Sustainable development goals: Environmentalists stress significance of mountain preservation

Demand inclusion of subject at upcoming SDG open working group session in New York.


Shabbir Mir June 11, 2014
“It is discouraging that mountains have disappeared from the text of the document on SDGs,” said Amin Baig, a veteran development expert in Gilgit, on Wednesday. PHOTO: AFP/FILE

GILGIT:


Environmental experts have voiced concern over lack of importance given to mountains in the global sustainable development goals (SDG) and urged negotiators and governments to urgently raise the issue at the upcoming session of the open working group on SDGs in New York.


One of the main outcomes of the Rio+20 United Nations (UN) conference on sustainable development was member states agreeing to launch a process to develop a set of SDGs which will build on the Millennium Development Goals and converge with the post-2015 development agenda.



Rio+20 took place in Rio de Janeiro, Brazil in June 2012 – twenty years after the landmark 1992 Earth Summit in Rio de Janeiro.

“It is discouraging that mountains have disappeared from the text of the document on SDGs,” said Amin Baig, a veteran development expert in Gilgit, on Wednesday.

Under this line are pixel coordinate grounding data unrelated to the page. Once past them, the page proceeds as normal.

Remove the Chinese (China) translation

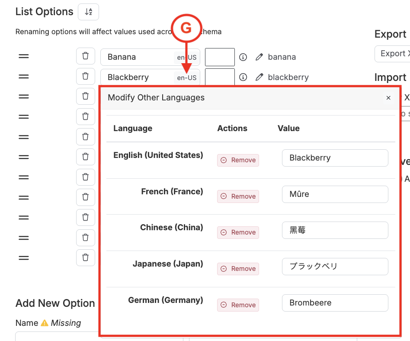pyautogui.click(x=238, y=232)
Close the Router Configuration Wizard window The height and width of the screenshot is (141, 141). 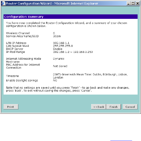[x=138, y=3]
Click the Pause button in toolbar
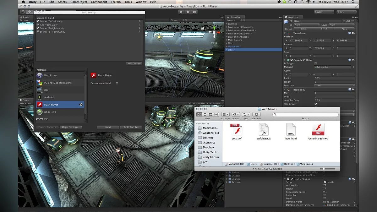The width and height of the screenshot is (377, 212). (x=188, y=12)
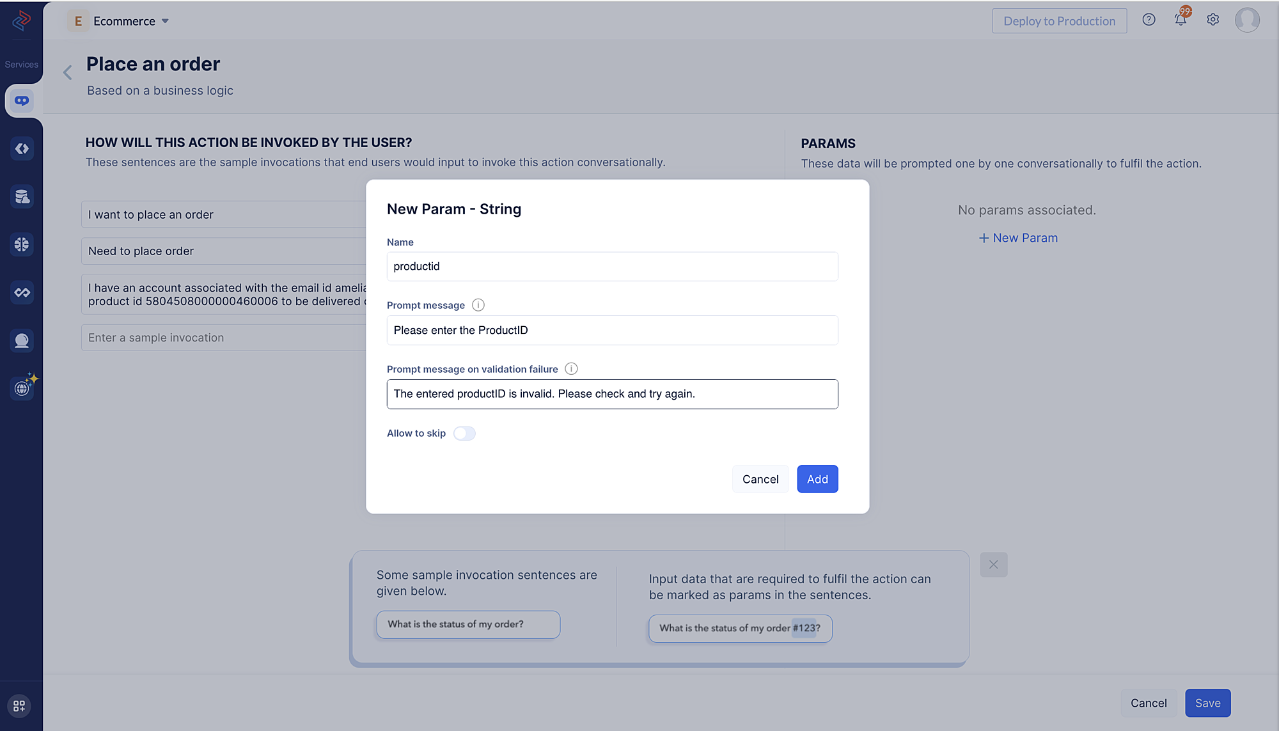Click the productid name input field
Image resolution: width=1279 pixels, height=731 pixels.
[612, 266]
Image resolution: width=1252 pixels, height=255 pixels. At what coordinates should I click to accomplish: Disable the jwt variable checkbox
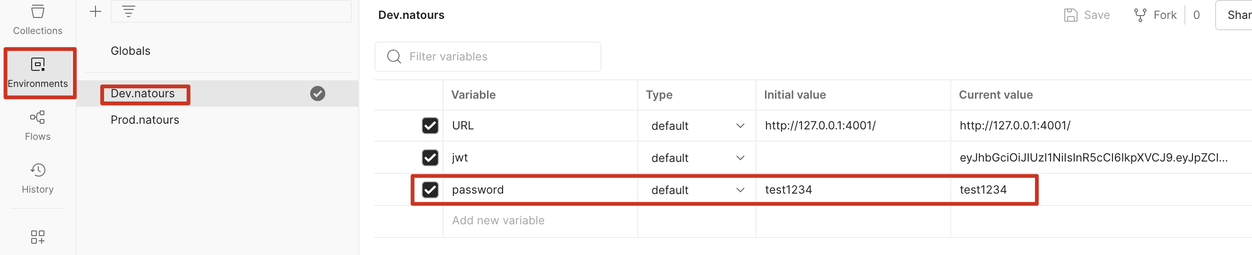[430, 158]
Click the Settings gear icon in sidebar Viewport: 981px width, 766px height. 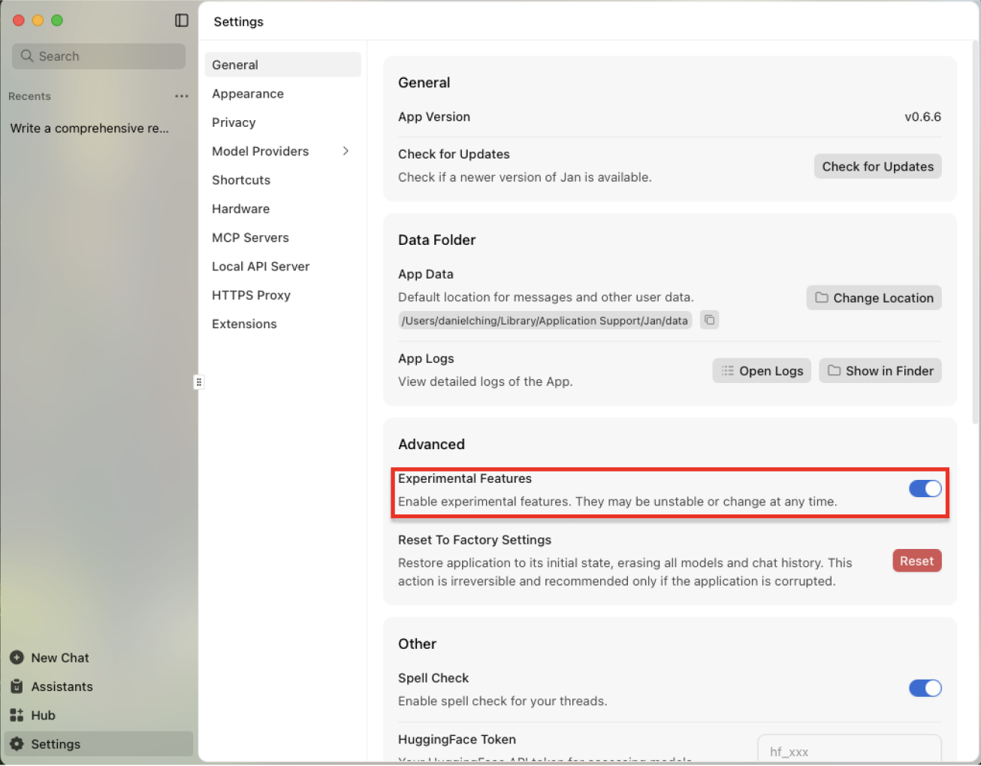point(18,743)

“The role of mountains is critical in many ways and downplaying it is equal to leaving mountain communities unattended,” said the expert who has represented G-B at several international forums.

The issue has equally worried experts worldwide. “Despite our collective efforts, mountains have almost disappeared from the text of the agreement,” said Dr Thomas Hofer, who is associated with the UN’s Food and Agriculture Organization in Rome. In an email sent to journalists across the world, Hofer said, “Please ask your national negotiators in New York to speak out in support of mountains during the next session, which starts on June 16, 2014.”

“We believe that having mountains mentioned in at least those goals for which mountains have a strategic and universal importance – water, energy, terrestrial ecosystems and biodiversity – would better support mountain development in the post-2015 development agenda,” he states in the email.

Gilgit-Baltistan is home to some of the world’s highest mountain ranges, such as the Karakoram and the Western Himalayas. Among the highest mountains are K2 (Mount Godwin-Austen) and Nanga Parbat, one of the most feared mountain in the world.

According to the UN, covering around 27% of the earth’s land surface, mountains not only provide sustenance and wellbeing to 720 million mountain people around the world but indirectly benefit billions more living downstream. 

Published in The Express Tribune, June 12th, 2014.